An amateur misconjecture devoid of anything recognizable as production values, WINTERBEAST is sure to win the hearts of all bad movie masochists fortunate enough to track it down.The fugacious story involves a woodsy resort town cursed by ancient Native American demons which manifest as wobbly totem poles, a giant chicken, and a goofy rubber spinal cord thingie with a big, grimacing head. The resident lawmen launch a bumbling investigation of several recent disappearances in the area, and gradually become aware of the mounting danger. In predictable B-horror fashion, they motion to alert and evacuate the area despite the resistance of greedy local business owners who fear a loss of tourism revenue.WINTERBEAST boasts stop-motion special effects which appear to have been edited from some tragic Third-World GUMBY knockoff, and the acting/direction/lighting/sound/editing are catastrophically all-thumbs. Simply pulverizing in its diversiform inelegance, and supremely comical as a result, this is a lovable item of unsung schlock majesty, and unquestionably a cult-film in wait. 5/10
This movie has opened my eyes to how horrible a movie can be.
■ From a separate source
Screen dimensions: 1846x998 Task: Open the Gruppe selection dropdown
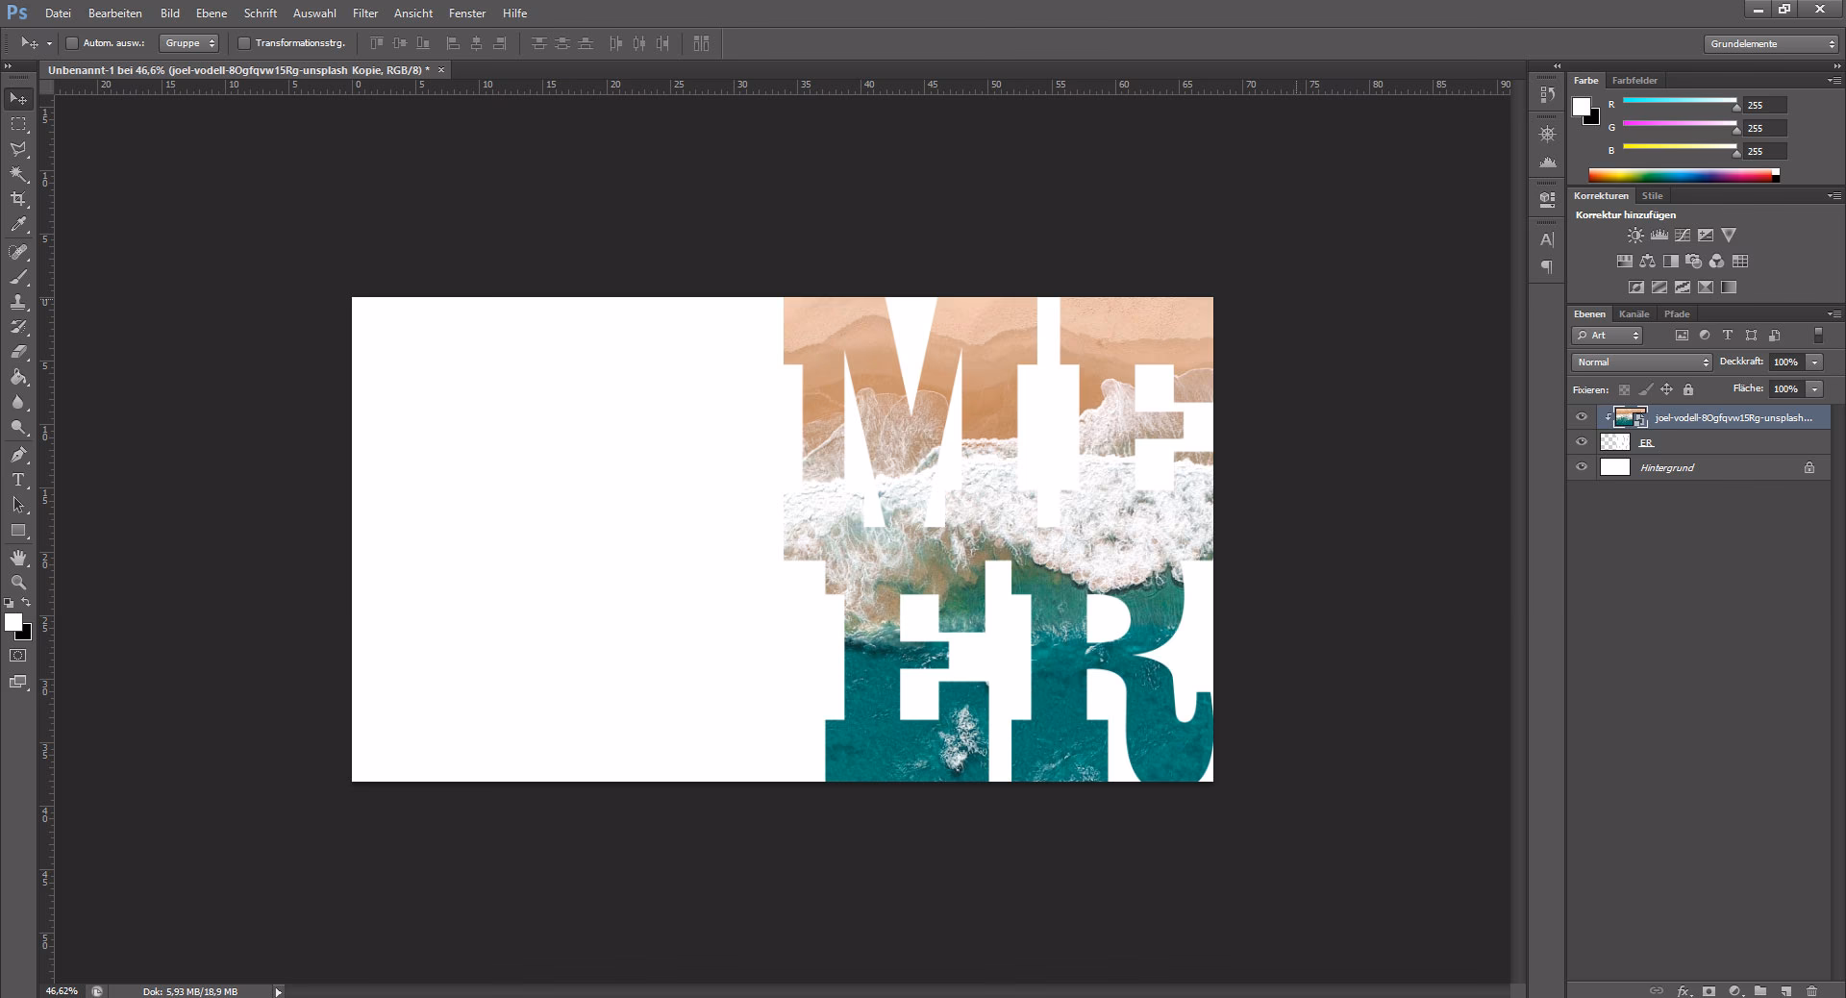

I thought I found the worst movie ever so many times. Then my sophomore year of college I saw this thing...I can't explain how much I enjoyed it's horrible nature. It makes no sense, the villain is a gay Jewish guy, they all wear flannels, the acting is so bad, there is no plot, the bad guys are terrible claymation products, we don't even understand who actually IS the Winterbeast...it's just bad!!!!! CHECK IT OUT!!!Can't say I didn't warn you however.